No i nadszedł dzień wesela. Ja miałam fryzjera na 9.00 (zrobiłą mnie trochę na Merlin Monroe - brakowało mi tylko pieprzyka Ja miałam trochę inne wyobrażenie, ale nie wyszło najgorzej, choć moja siostra początkowo mnie nie poznała. Miśkę położyliśmy o 11 spać, żeby nie marudziła zbytnio w kościele. Ślub był o 15, a Gwiazda wstała parę minut przed 14 i to tylko dlatego, że otwarliśmy jej drzwi. Generalnie Młodzi byli już ubrani. My zaczęliśmy się ubierać (gorąco, ciało spocone), Piotrek pociągnął zamek w sukience i trach! Zamek się rozszedł..... żeby było śmieszniej to wszystkie sukienki na zmianę (na ew. awarię spowodowaną przez Miśkę) miałam w pokoju nad salą. No to oczywiście panika.
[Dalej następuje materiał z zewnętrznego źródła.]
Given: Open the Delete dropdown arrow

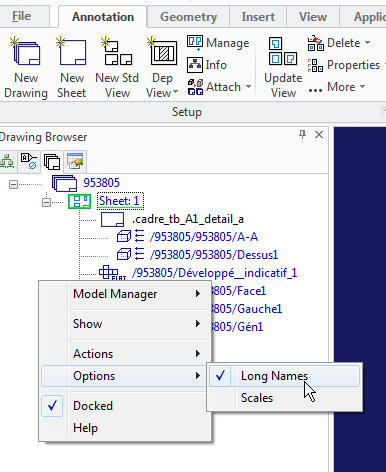Looking at the screenshot, I should [367, 43].
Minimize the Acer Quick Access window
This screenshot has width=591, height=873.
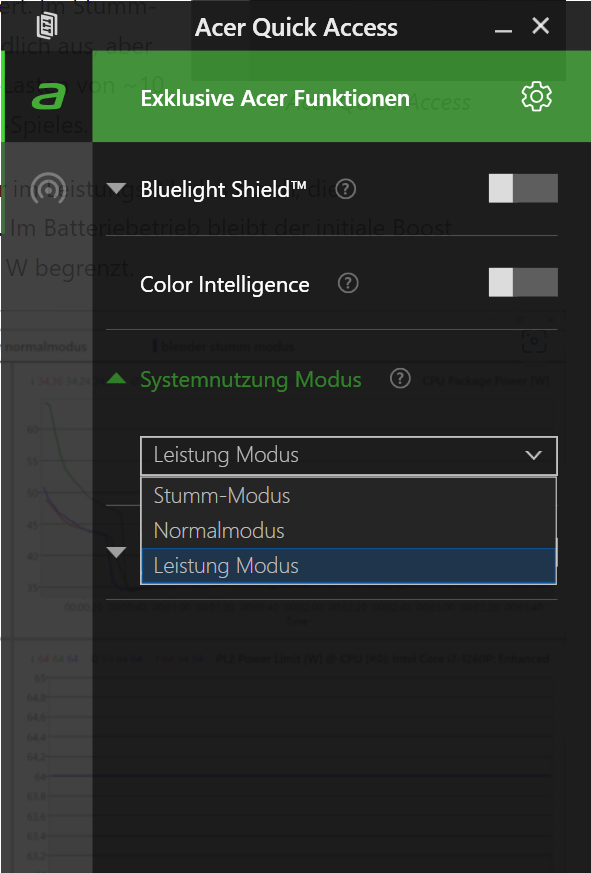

Piotrek poszedł po mamę - ok, będziemy zszywać. Nitka i igła poszły w ruch. Nagle moja teściowa mówi: "A co to??" I cóż się okazało? Że moja teściowa zakłuła się igłą i poplamiła mi krwią sukienkę... Piotrek szybko wziął waciki, zimną wodę i na szczęście zeszło. Zaraz miało być błogosławieństwo, więc wygoniliśmy mamę i poprosiłam żonę od Sławka brata i ona dokończyła dzieła. Potem ubieram pończochy i jedna od razu się potargała przy ubieraniu..... na szczęście miałam zapas. Jakby tego całego pecha było mało to wypadł mi najbardziej uciążliwy dzień okresu, ale przy całej reszcie to już pikuś. Tłumaczyliśmy sobie, że to wszystko na szczęście Pary Młodej
Do kościoła poszliśmy na piechotę, bo to blisko (na salę jechali potem swoim autem). Młodzi wypadli super. Jak składali przysięgę to słychać było, że oboje się wzruszyli. Całą ceremonia bez zakłóceń. Potem życzenia i podróż na salę. Mieli DJ (ja wolę zespół, ale dawał radę), pierwszy taniec poszedł bez zastrzeżeń i wtedy zszedł z nich stres Pogodę mieli piękną (dobrze, że nie zaplanowali ślubu w kolejny weekend, bo byśmy się ugotowali!) choć dzień wcześniej był taki wiatr, że zastanawialiśmy się czy nie odwołać fryzjera, bo i tak nie ma prawa się nic utrzymać, ale w samą sobotę wszystko ustało. Wokół sali było super obejście - plac zabaw dla dzieci, fontanna, huśtawki ogrodowe, taki domek do zabawy. Naprawdę ekstra - Miśka szalała bez przerwy. Generalnie wesele ją trochę oszołomiło - głośna muzyka, światła.... Moi rodzice byli tam na wagę złota, bo też czasem zajęli się Michaliną i my mogliśmy potańczyć. Położyliśmy ją spać o 22 - padła jak muszka, a my mogliśmy się dalej bawić Pan Młody był pod wrażeniem naszej energii i wywijania na parkiecie, ale w sumie to była nasza pierwsza od 3 lat okazja do zabawy Młodzi rodzice nie mają zbyt wielu możliwości. Położyliśmy się spać o 3.55, a o 4.07 Michalina postanowiła wstać....... uśpiliśmy ją jeszcze godzinę i potem koniec..... Byliśmy niedospani, nerwowi... po prostu masakra.... i jeszcze w glowie myśl, że obudziła pewnie wszystkich gości. W tym przypadku moi rodzice ponownie okazali się nieocenieni - o 7 zabrali Miśkę na spacer i plac zabaw i tym sposobem urwaliśmy jeszcze 1,5h snu. Nie powiem, że byliśmy wyspani, ale dało się jakoś funkcjonować. Poprawiny (jak zawsze uważam, ze to wymysł bez sensu) to była taka posiadówa i jak zaczęły się obiadem o 12 tak o 17 już byliśmy w domu, bo goście się zebrali, a my pozbieraliśmy wódkę, jedzenie i do domu. Oczywiście chcieliśmy iść wcześniej spać, ale i tak wyszło koło 23.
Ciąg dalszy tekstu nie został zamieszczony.